The answer must be an exact reprint of the lines from the one with "Click the browser Search field" through the final line of the data, with no pictures included.

-------------------------

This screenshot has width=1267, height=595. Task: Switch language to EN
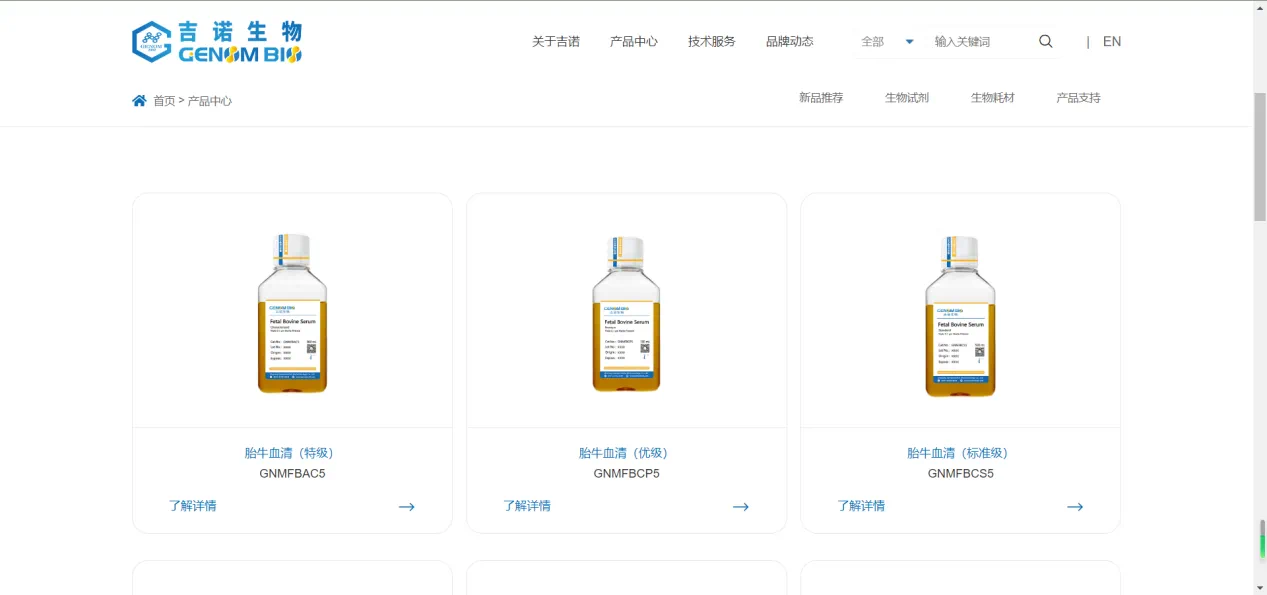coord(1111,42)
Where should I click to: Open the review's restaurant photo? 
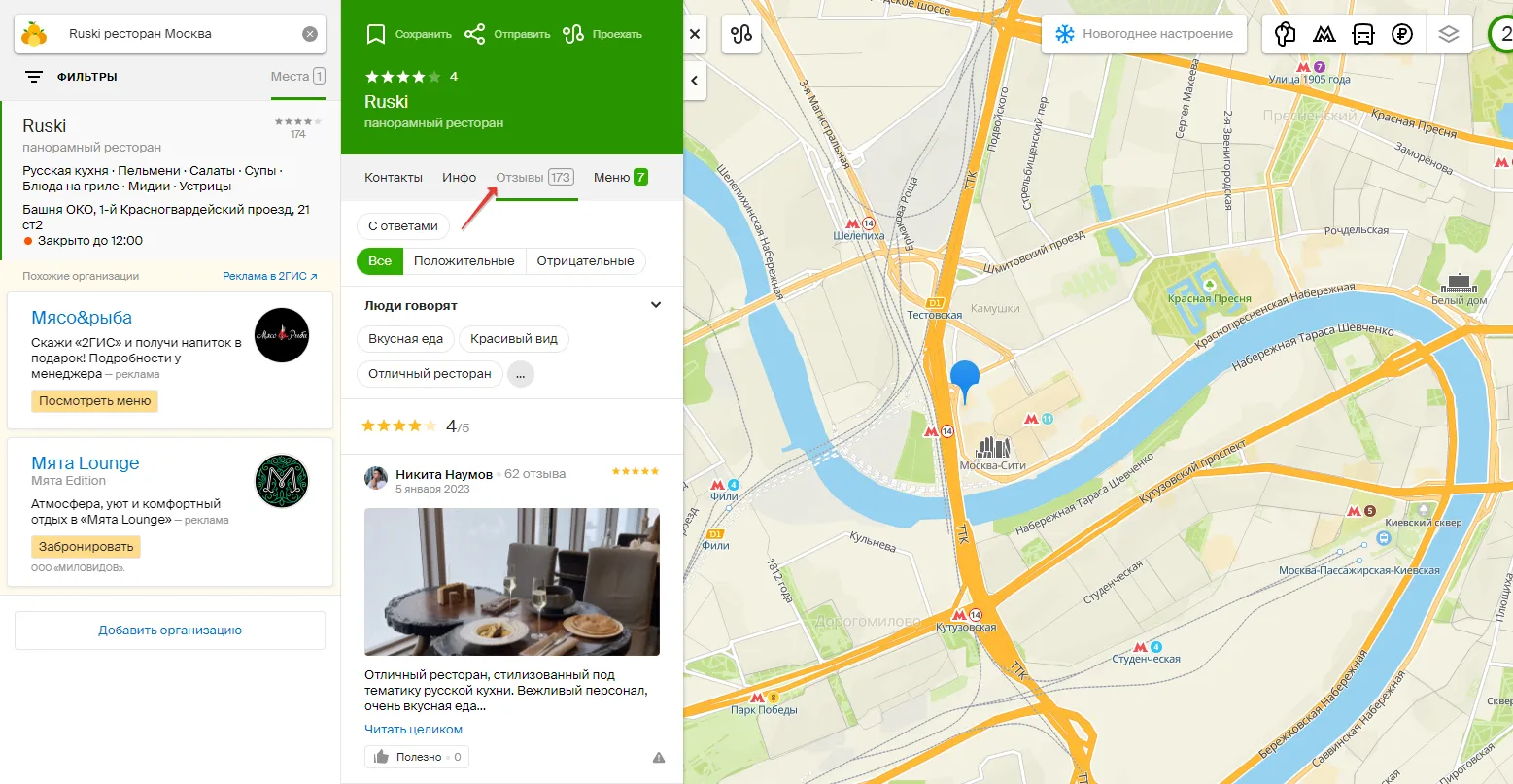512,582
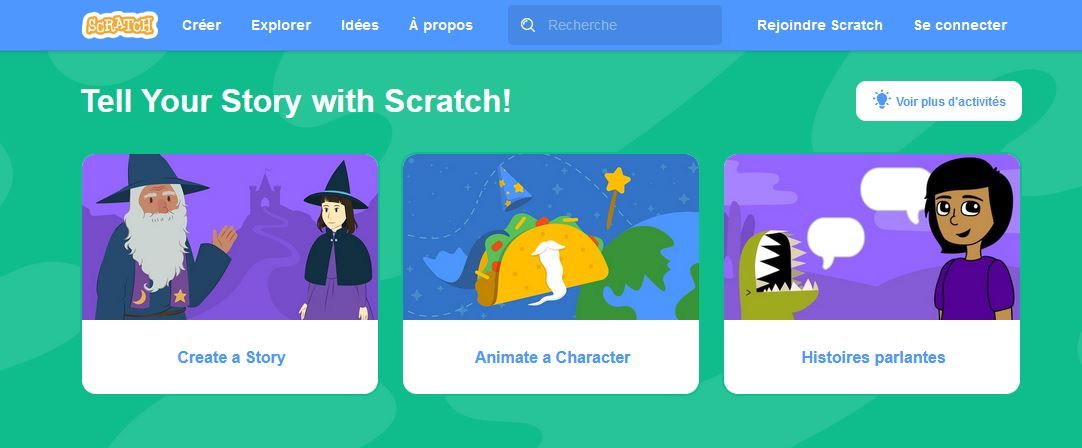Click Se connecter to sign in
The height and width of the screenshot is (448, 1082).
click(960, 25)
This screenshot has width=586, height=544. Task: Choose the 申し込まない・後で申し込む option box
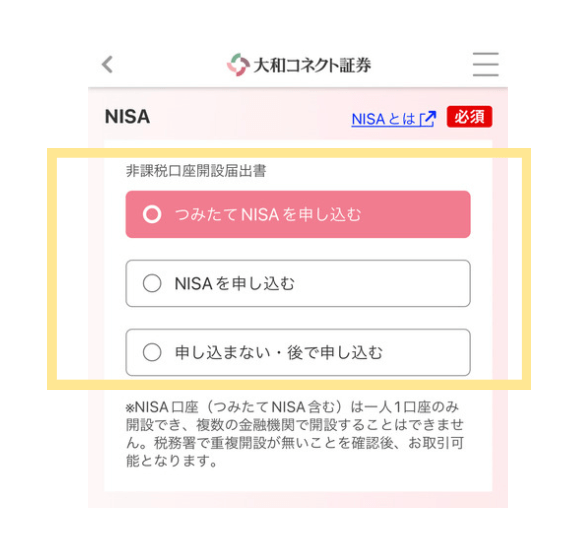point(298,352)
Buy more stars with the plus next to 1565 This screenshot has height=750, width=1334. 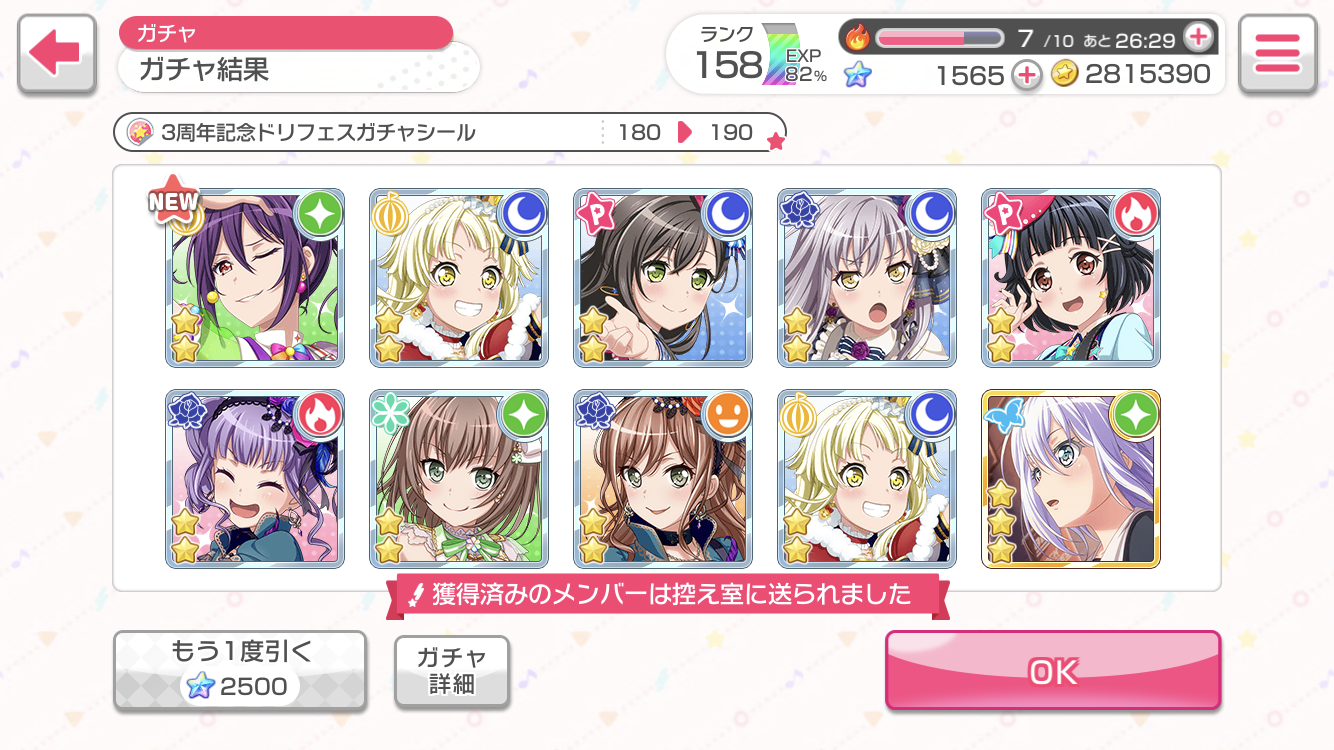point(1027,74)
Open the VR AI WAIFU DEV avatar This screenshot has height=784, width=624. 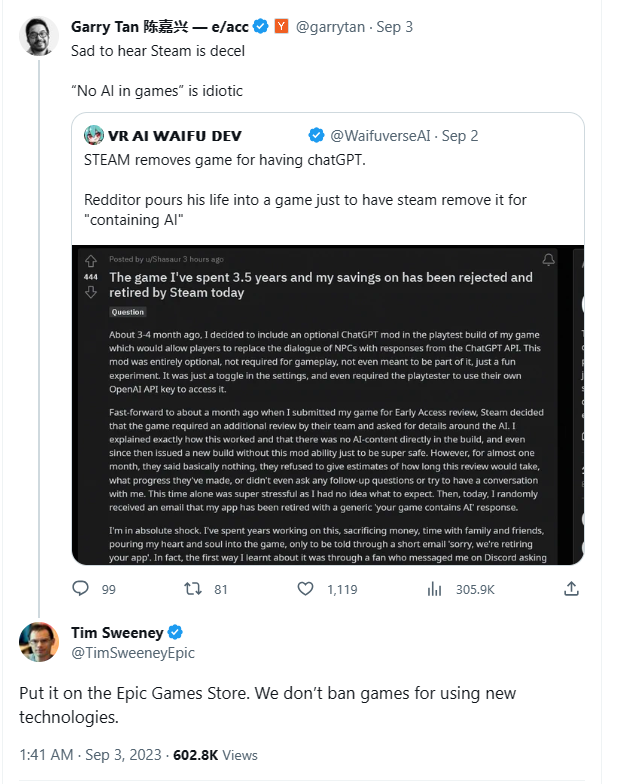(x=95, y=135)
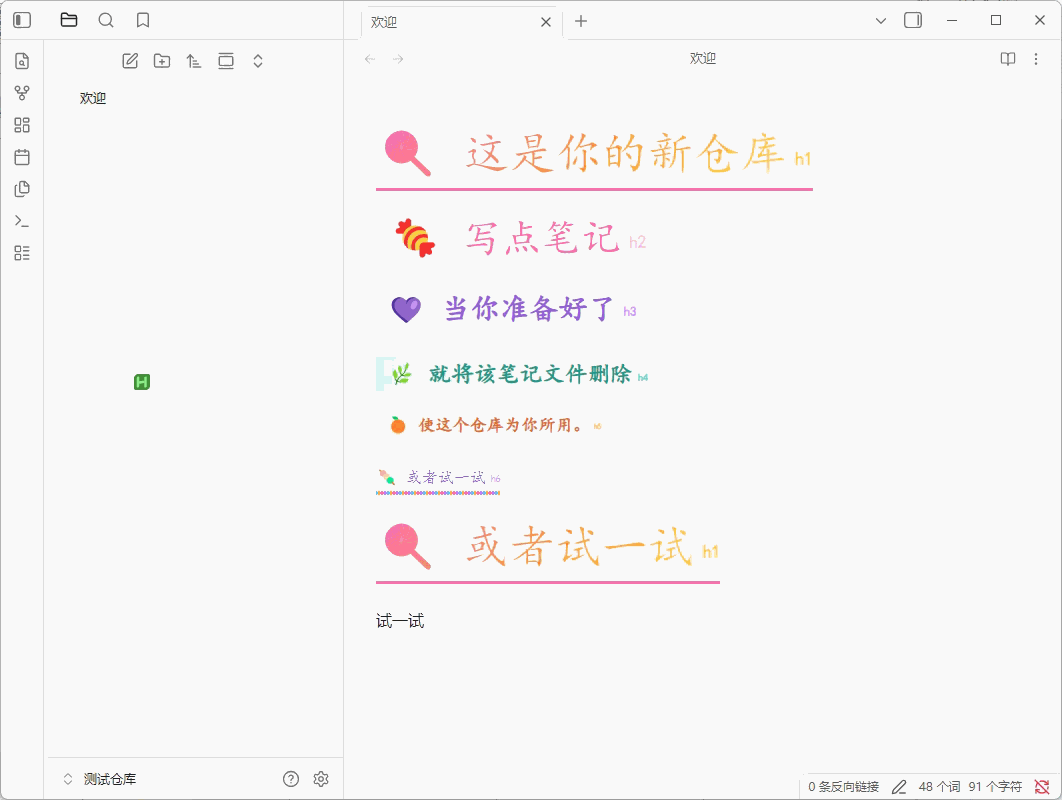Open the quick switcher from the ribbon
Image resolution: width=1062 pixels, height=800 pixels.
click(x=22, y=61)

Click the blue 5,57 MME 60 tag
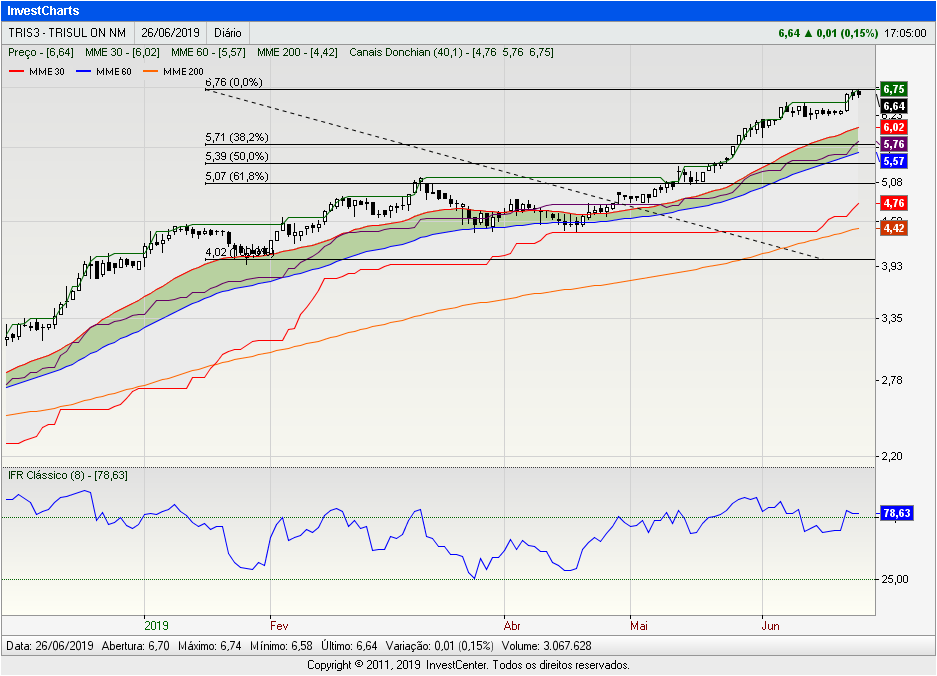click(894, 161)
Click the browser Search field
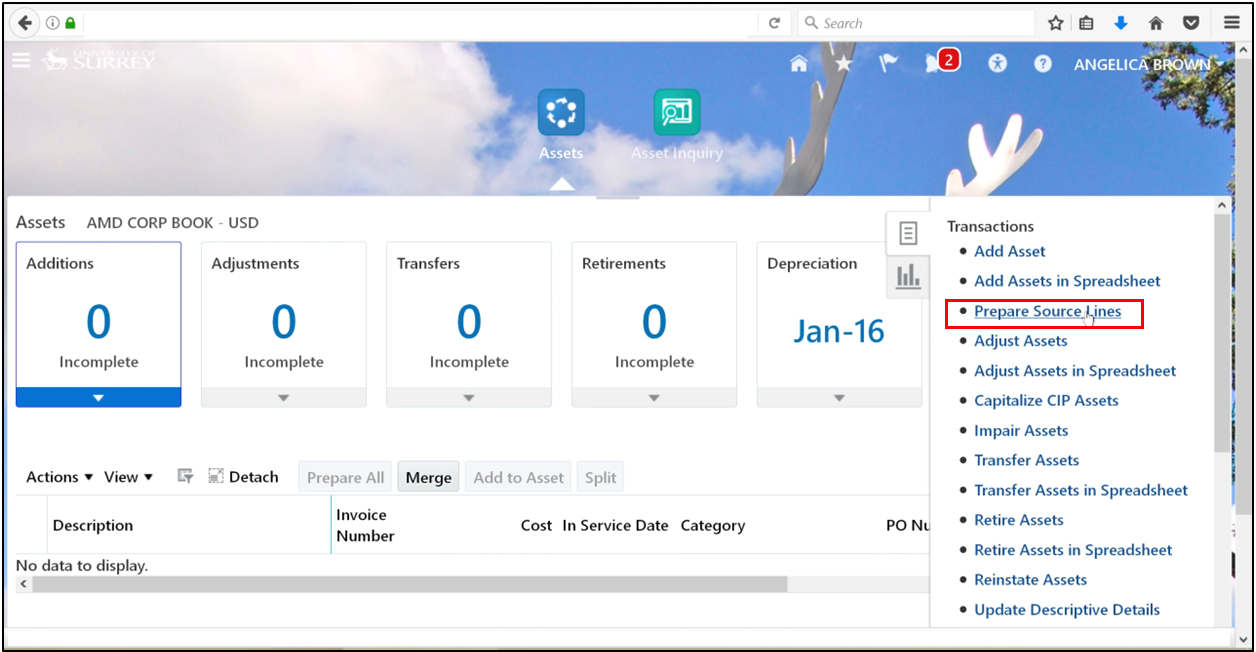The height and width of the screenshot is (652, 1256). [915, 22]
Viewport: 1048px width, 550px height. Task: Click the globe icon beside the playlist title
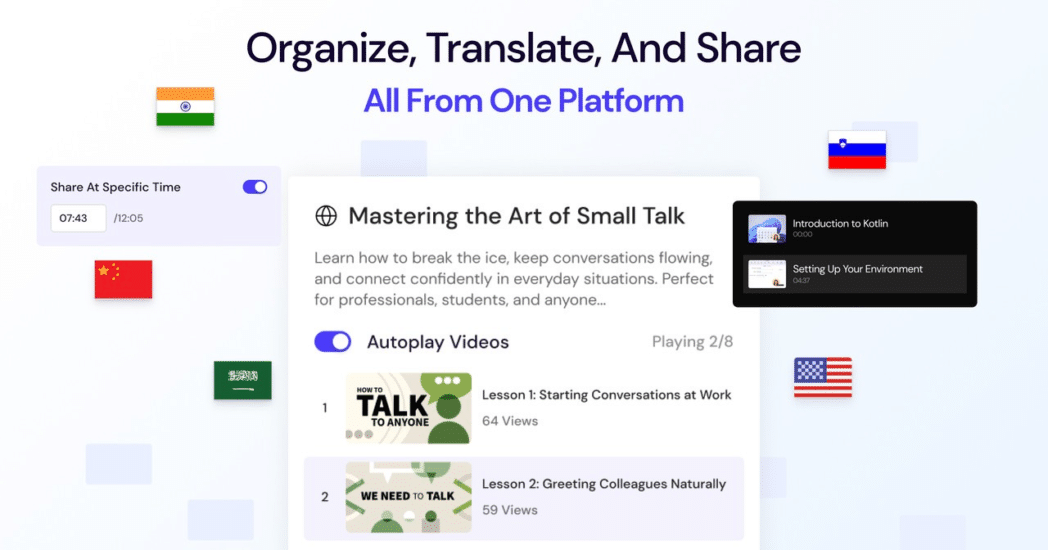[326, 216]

-------------------------

## Reply to the task
Click the browser Search field
The height and width of the screenshot is (652, 1256). [915, 22]
Viewport: 1048px width, 550px height. Task: Click the globe icon beside the playlist title
[326, 216]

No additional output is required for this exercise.